ここでは、VagrantでのLinked Clones機能の設定、使い方の説明と、実際にLinked Clones機能を有効/無効にして仮想マシンを作成・起動して、どれだけ使用するディスク容量を減らす事ができるか、どれだけ仮想マシンの作成時間を早くする事ができるのかを計測してみたので、それについて書いていきます。
◾️環境とバージョン情報です。
ホストPCのOS:macOS Big Sur(バージョン11.1)
Vagrant 2.2.7
VirtualBox 6.1.16
$ vagrant -v
Vagrant 2.2.7
$ VirtualBox -h
Oracle VM VirtualBox VM Selector v6.1.16
VagrantとVirtualBoxをインストールしてある事が前提で説明していきます。
Vagrantで仮想マシンを作成・起動する時に、Vagrantfileの初期設定ではLinked Clones(linked_clone)機能は無効になっていますが、無効の時は仮想マシン作成時に毎回Boxをインポートしてから作る事になります。
そして、このLinked Clones機能を有効にすると、初回の仮想マシン作成時にBoxからマスターの仮想マシン(マスターVM)が作成され、それ以降の仮想マシンの作成は、マスターの仮想マシンからのクローンで作成されるようになります。
そして、マスター仮想マシンからクローンで作成される仮想マシンは、PCのディスク容量がかなり少なくて済みますのでストレージの節約になりますし、作成時間も早くなりますので仮想マシン作成時の待ち時間のストレスも少しは減らす事が出来ます。特に、使用するディスク容量を減らせる効果は大きいです。
Linked Clones機能のオンオフを切り替えて、それぞれ仮想マシンを3台ずつ作成・起動し、仮想マシンが使用するディスク容量(ストレージ)がどれだけ違うかを調べたいと思います。
その前にまずはBoxの準備です。Boxなら何でも良いと思いますが、ここではVirtualBoxのhashicorp/bionic64(OSはUbuntu18.04)を使用します。 Vagrant環境にhashicorp/bionic64がない場合、まずはvagrant addコマンドでBoxをダウンロードして追加します。
$ vagrant box add hashicorp/bionic64
==> box: Loading metadata for box 'hashicorp/bionic64'
box: URL: https://vagrantcloud.com/hashicorp/bionic64
This box can work with multiple providers! The providers that it
can work with are listed below. Please review the list and choose
the provider you will be working with.
1) hyperv
2) virtualbox
3) vmware_desktop
Enter your choice: 2
==> box: Adding box 'hashicorp/bionic64' (v1.0.282) for provider: virtualbox
box: Downloading: https://vagrantcloud.com/hashicorp/boxes/bionic64/versions/1.0.282/providers/virtualbox.box
box: Download redirected to host: vagrantcloud-files-production.s3.amazonaws.com
==> box: Successfully added box 'hashicorp/bionic64' (v1.0.282) for 'virtualbox'!

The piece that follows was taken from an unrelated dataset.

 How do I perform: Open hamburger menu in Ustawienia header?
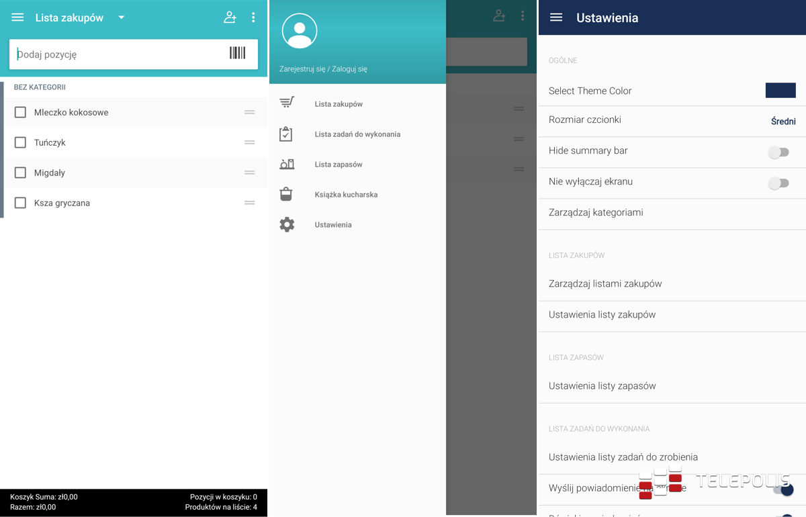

途中でどの仮想マシンを使うかを聞かれますが、上では2のvirtualboxを選択しています。あと、Boxをダウンロードするので少し時間がかかるかもしれません。
Boxの準備ができたら、最初にLinked Clones機能が無効(初期設定)のパターンでやっていきます。
適当なディレクトリ上で、vagrant initを実行してVagrantfileを作成し、Vagrant環境を初期化します。

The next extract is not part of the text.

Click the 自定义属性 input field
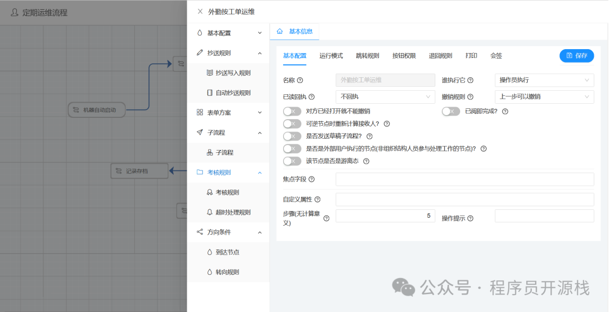 coord(465,199)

$ vagrant init hashicorp/bionic64
Vagrantfileが作成されたら、仮想マシンを3台作成するように編集します(見やすくするために、コメント文はすべて削除しています)。
$ cat Vagrantfile
Vagrant.configure("2") do |config|
config.vm.define "host1" do |host1|
host1.vm.box = "hashicorp/bionic64"
end
config.vm.define "host2" do |host2|
host2.vm.box = "hashicorp/bionic64"
end
config.vm.define "host3" do |host3|
host3.vm.box = "hashicorp/bionic64"
end
end
Vagrantfileを編集したら、仮想マシンを作成・起動します。
$ vagrant up
〜
$ vagrant status
Current machine states:
host1 running (virtualbox)
host2 running (virtualbox)
host3 running (virtualbox)
3台とも起動できましたので、仮想マシンのディスク容量を確認してみます。
まずは実際に仮想マシンが使用するディスク容量です。
作成された仮想マシンは、"~/VirtualBox\ VMs"ディレクトリに実体ができます。
$ ls ~/VirtualBox\ VMs
tmp_default_1611337753199_77055 tmp_host1_1611666290691_72149
myHogeVM_default_1583948976718_8200 tmp_host2_1611666343536_82393
myCentOS7_default_1584178558895_53820 tmp_host3_1611666394429_71785
tmp_default_1610992829623_86739 vagrant_default_1389437969
私の環境では、今回作成した3台はtmp_host1_~、tmp_host2_~、tmp_host3_~です(頭のtmp_は、実行したディレクトリ名なので、人それぞれだと思います)。duコマンドでディレクトリ容量を確認します。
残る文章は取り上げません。